---------- Provided records ----------

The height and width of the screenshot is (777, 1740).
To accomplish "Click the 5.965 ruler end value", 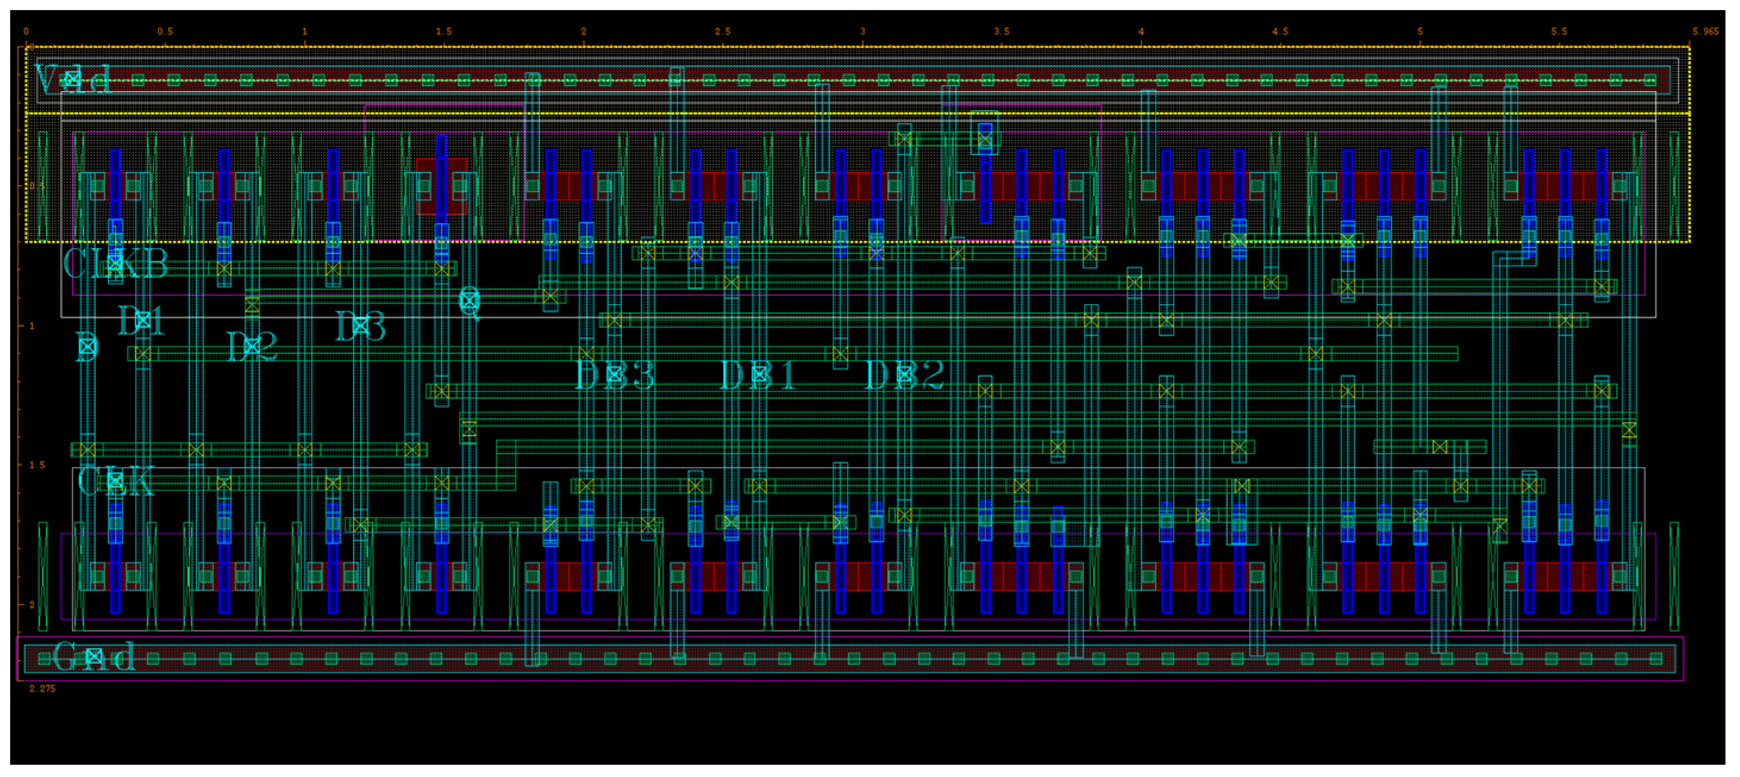I will coord(1705,32).
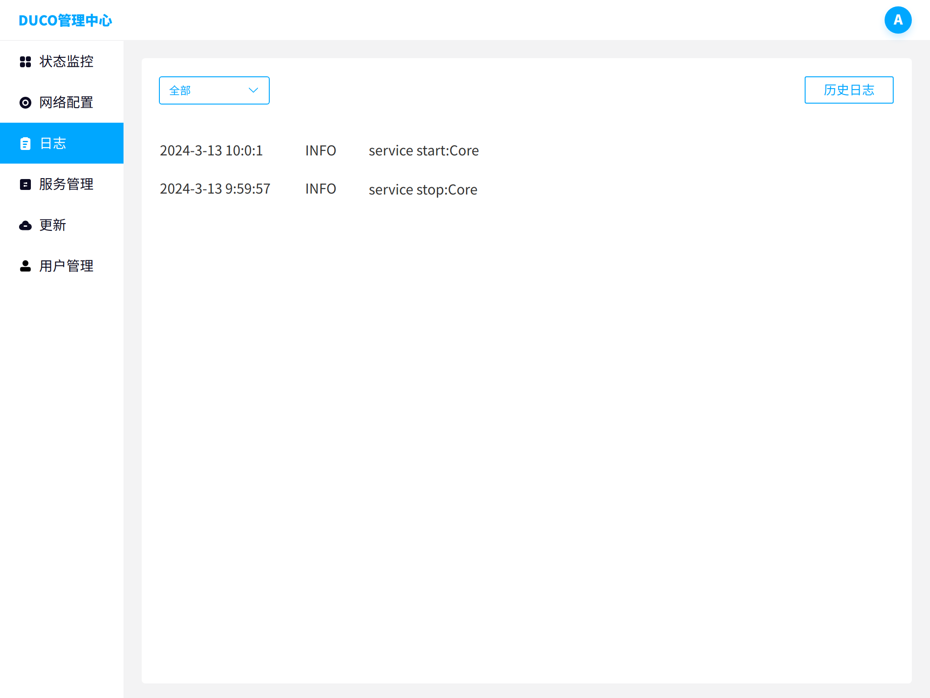Go to 网络配置 page
930x698 pixels.
[x=66, y=102]
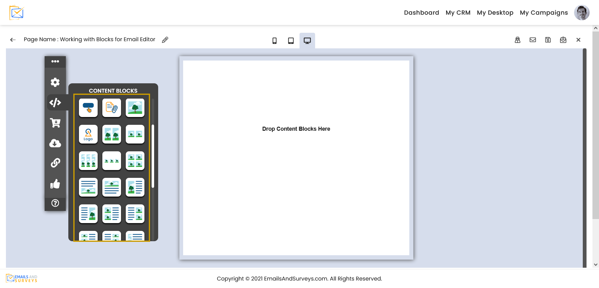This screenshot has width=599, height=288.
Task: Send test email via the envelope icon
Action: [533, 40]
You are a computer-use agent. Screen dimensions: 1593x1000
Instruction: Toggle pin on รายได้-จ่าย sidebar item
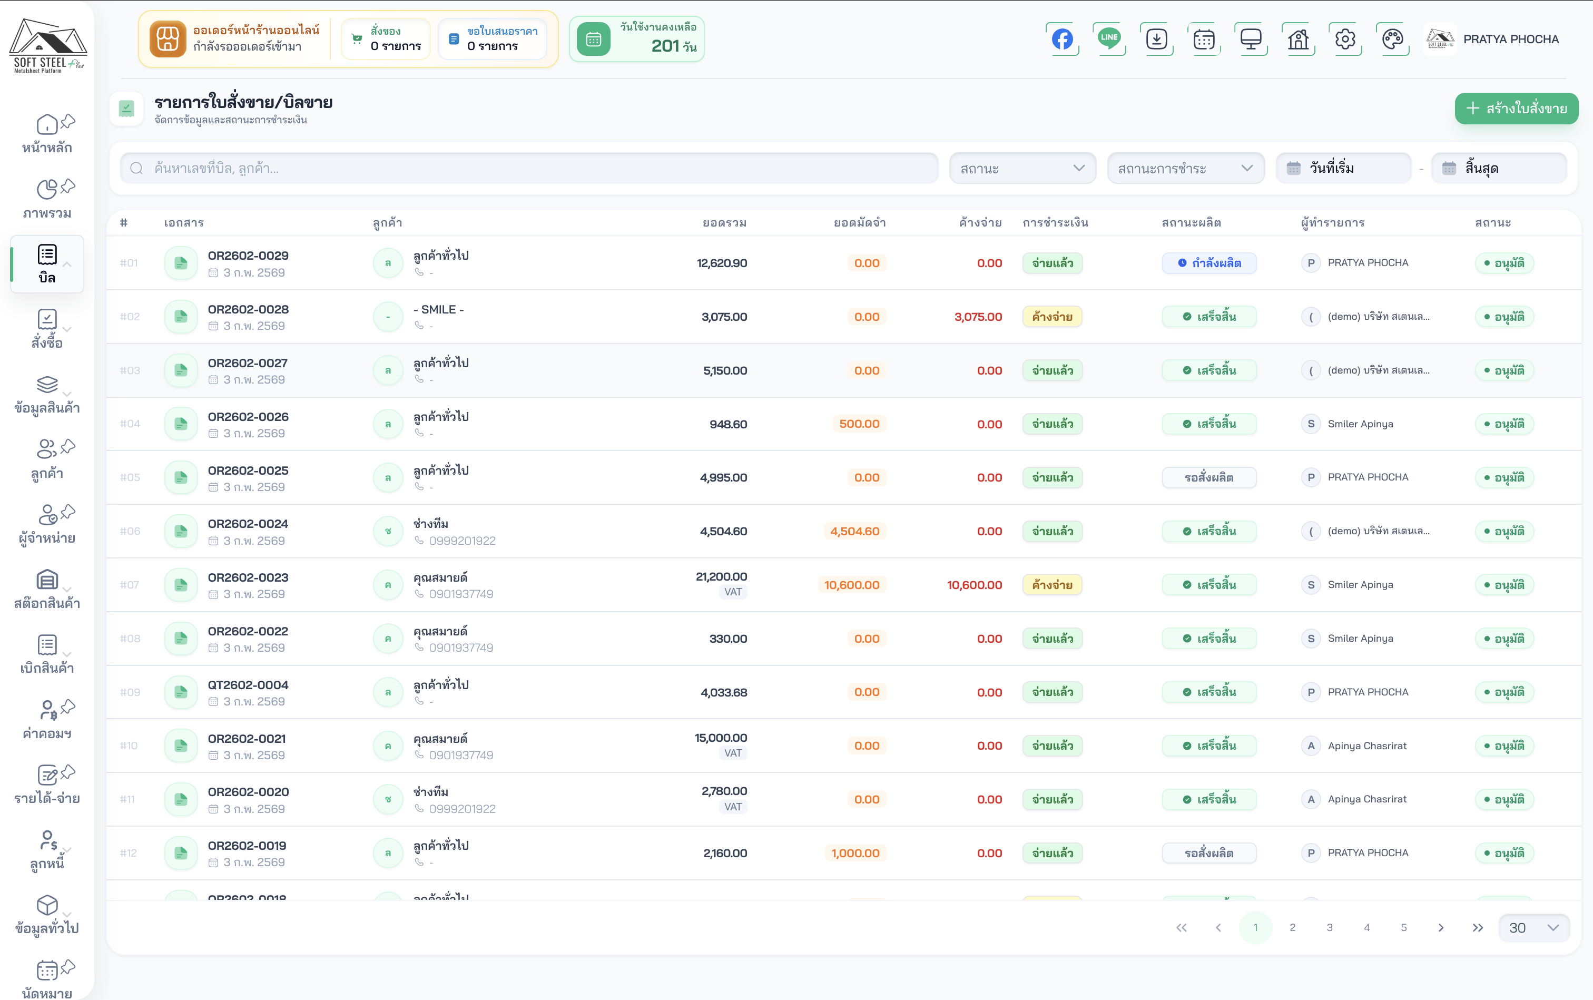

----------

Task requirements -
In the records, the line containing "You are a computer-use" starts the span and the final line ends it. Output exactly that span, both ends included, with no pictures and nothing else.

Your solution -
You are a computer-use agent. Screen dimensions: 1593x1000
Instruction: Toggle pin on รายได้-จ่าย sidebar item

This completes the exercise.